* **Required work**:
1. In the text on EEG motor imagery classification, what type of EEG signals does the proposed method use to adapt models to unseen subjects?
2. Extend the text on EEG motor imagery classification, starting right after its final sentence.

* **Source text**:
§ §

Electroencephalography (EEG) motor imagery (MI) classification is a fundamental, yet challenging task due to the variation of signals between individuals i.e., inter-subject variability. Previous approaches try to mitigate this using task-specific (TS) EEG signals from the target subject in training. However, recording TS EEG signals requires time and limits its applicability in various fields. In contrast, resting state (RS) EEG signals are a viable alternative due to ease of acquisition with rich subject information. In this paper, we propose a novel subject-adaptive transfer learning strategy that utilizes RS EEG signals to adapt models on unseen subject data. Specifically, we disentangle extracted features into task- and subject-dependent features and use them to calibrate RS EEG signals for obtaining task information while preserving subject characteristics. The calibrated signals are then used to adapt the model to the target subject, enabling the model to simulate processing TS EEG signals of the target subject. The proposed method achieves state-of-the-art accuracy on three public benchmarks, demonstrating the effectiveness of our method in cross-subject EEG MI classification. Our findings highlight the potential of leveraging RS EEG signals to advance practical brain-computer interface systems. The code is available at https://github.com/SionAn/MICCAI2024-ResTL.

Links to Paper and Supplementary Materials

Main Paper (Open Access Version): https://papers.miccai.org/miccai-2024/paper/0192_paper.pdf

SharedIt Link: pending

SpringerLink (DOI): pending

Supplementary Material: https://papers.miccai.org/miccai-2024/supp/0192_supp.pdf

Link to the Code Repository

https://github.com/SionAn/MICCAI2024-ResTL

Link to the Dataset(s)

N/A

BibTex

@InProceedings{An_SubjectAdaptive_MICCAI2024,
        author = { An, Sion and Kang, Myeongkyun and Kim, Soopil and Chikontwe, Philip and Shen, Li and Park, Sang Hyun},
        title = { { Subject-Adaptive Transfer Learning Using Resting State EEG Signals for Cross-Subject EEG Motor Imagery Classification } },
        booktitle = {proceedings of Medical Image Computing and Computer Assisted Intervention -- MICCAI 2024},
        year = {2024},
        publisher = {Springer Nature Switzerland},
        volume = {LNCS 15011},
        month = {October},
        page = {pending}
}

Reviews

Review #1

  • Please describe the contribution of the paper

    The paper proposes a subject-adaptive transfer learning strategy that utilizes resting state (RS) EEG signals to adapt models on unseen subject data. The proposed method achieves state-of-the-art accuracy on three public datasets.

§ §

* **Data under study**:
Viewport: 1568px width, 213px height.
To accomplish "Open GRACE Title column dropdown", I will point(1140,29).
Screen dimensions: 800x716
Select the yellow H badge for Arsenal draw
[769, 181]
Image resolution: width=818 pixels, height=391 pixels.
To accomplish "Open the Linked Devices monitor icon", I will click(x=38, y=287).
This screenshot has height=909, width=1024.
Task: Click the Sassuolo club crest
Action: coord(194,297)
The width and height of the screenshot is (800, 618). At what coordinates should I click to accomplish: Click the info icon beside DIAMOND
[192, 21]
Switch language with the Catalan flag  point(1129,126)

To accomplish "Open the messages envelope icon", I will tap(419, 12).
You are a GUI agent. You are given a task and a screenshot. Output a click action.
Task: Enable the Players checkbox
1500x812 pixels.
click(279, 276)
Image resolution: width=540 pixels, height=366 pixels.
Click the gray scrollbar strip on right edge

§ §

* **Answers per task**:
1. Resting state (RS) EEG signals.

2.
  • Please list the main strengths of the paper; you should write about a novel formulation, an original way to use data, demonstration of clinical feasibility, a novel application, a particularly strong evaluation, or anything else that is a strong aspect of this work. Please provide details, for instance, if a method is novel, explain what aspect is novel and why this is interesting.

    This method represents the first attempt to leverage resting-state (RS) EEG signals for model adaptation in EEG motor imagery (MI) classification. The approach calibrates RS EEG signals using the classifier to capture task-dependent features while retaining subject-specific characteristics through the incorporation of feature disentanglement and inverse image synthesis methods from the pretrained classifier. This significantly reduces the need for collecting task-specific (TS) EEG signals from the target subject, as only RS EEG data is required for calibration.

  • Please list the main weaknesses of the paper. Please provide details, for instance, if you think a method is not novel, explain why and provide a reference to prior work.

    Some details of the experiment may be missing:

    1. On the BCI IV 2a dataset, most of the results in Table 1 can correspond to Table 1 in [1] (such as EEGNet, CRAM, etc.), both of which are four classification experiments. However, MIN2Net has the same results as Table 3 in [1], which records the results under binary classification. Please confirm the specific tasks performed for each different classification network (binary classification task or quaternary classification task).
    2. The methods DeepDream (published in 2015) and DeepInversion (published in 2020) compared in the experiment in Table 2 have been published for some time. Is there a more novel method in this field to compare and better demonstrate the effectiveness of the proposed method in this paper. [1] Kwak, Y., Kong, K., Song, W.J., Kim, S.E.: Subject-invariant deep neural networks based on baseline correction for eeg motor imagery bci. IEEE Journal of Biomedical and Health Informatics 27(4), 1801–1812 (2023).
  • Please rate the clarity and organization of this paper

    Good

  • Please comment on the reproducibility of the paper. Please be aware that providing code and data is a plus, but not a requirement for acceptance.

    The authors claimed to release the source code and/or dataset upon acceptance of the submission.

  • Do you have any additional comments regarding the paper’s reproducibility?

    It would be easy to reproduce if the authors make their code public.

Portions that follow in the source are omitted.